Arctium lappa – Große Klette
Arctium lappa, bekannt als Große Klette, trägt eine Vielzahl alter Volksnamen wie Bardane, Bolstern, Chläbere, Haarballe, Haarwachswürze, Klebern oder Roßklettenwurz. Diese Namen erzählen von ihrer langen Präsenz in der europäischen Pflanzen- und Volkskultur. Kaum eine Wildpflanze wurde so vielseitig benannt wie die Klette – ein Zeichen ihrer weiten Verbreitung und traditionellen Bedeutung.
Mit ihren großen, herzförmigen Blättern und den charakteristischen Klettenfrüchten ist sie unverwechselbar. Ihre kräftige Wurzel wurde bereits in historischen Kräuterbüchern beschrieben und fand sowohl in der Hauskräuterkunde als auch in der traditionellen Küche Beachtung.
Die getrocknete Klettenwurzel besitzt eine mild-erdige, leicht herbe Note.

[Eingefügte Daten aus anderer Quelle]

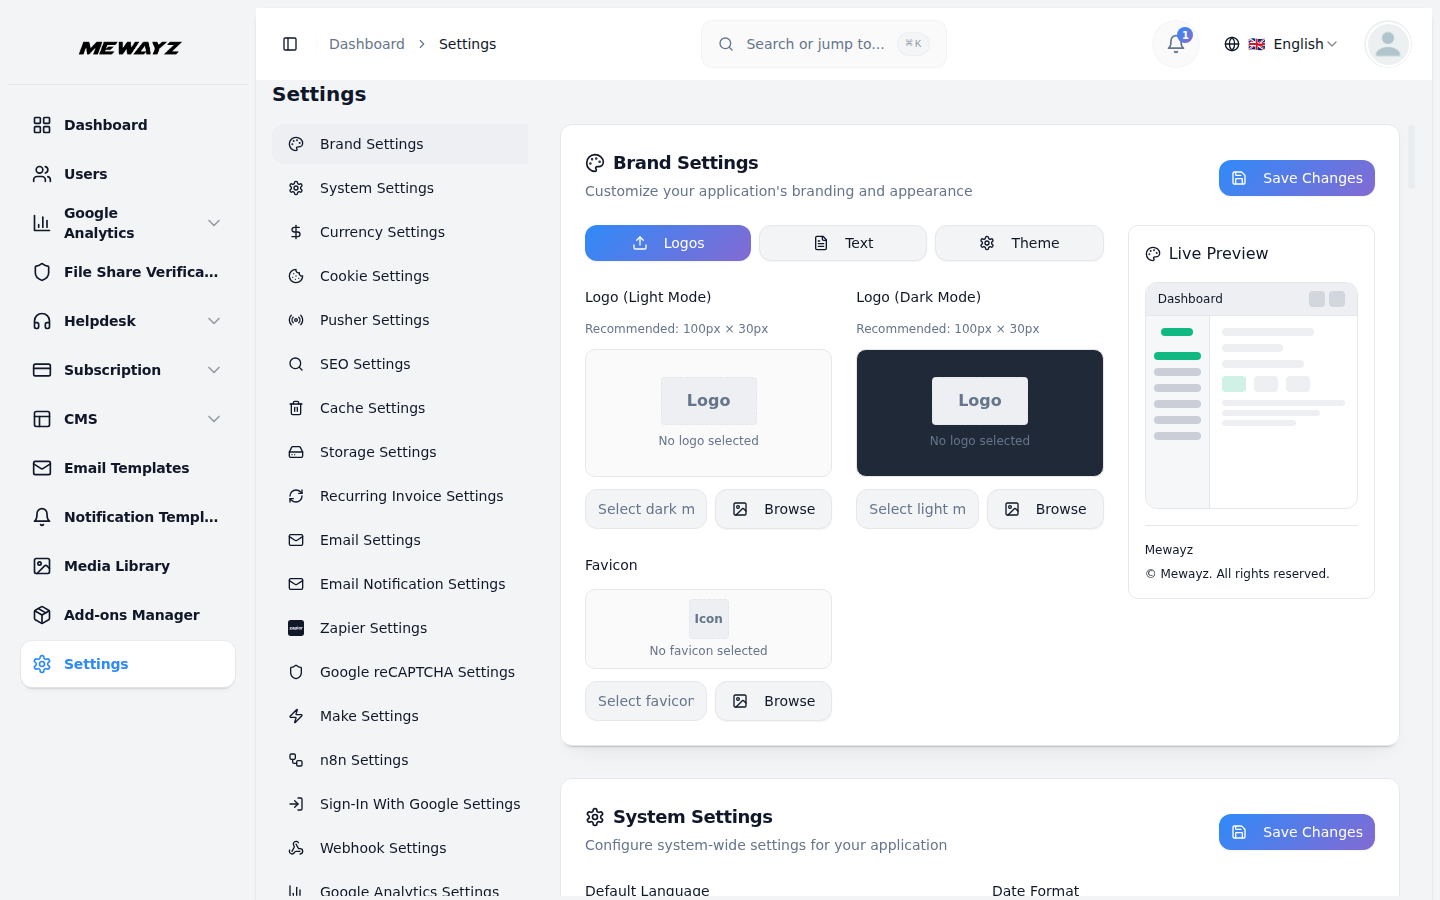The width and height of the screenshot is (1440, 900).
Task: Toggle the sidebar collapse icon
Action: coord(290,44)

Als Tee zubereitet entfaltet sie ein angenehm naturbelassenes Aroma mit feiner Wurzeltiefe.
Zubereitung
1–2 Teelöffel der geschnittenen Wurzel mit 1/4 Liter Wasser aufkochen, 5–10 Minuten sanft köcheln lassen und anschließend abseihen.
Eine traditionsreiche Wurzelpflanze mit charaktervollem Wesen – naturverbunden, ursprünglich und Teil überlieferter Kräuterkultur.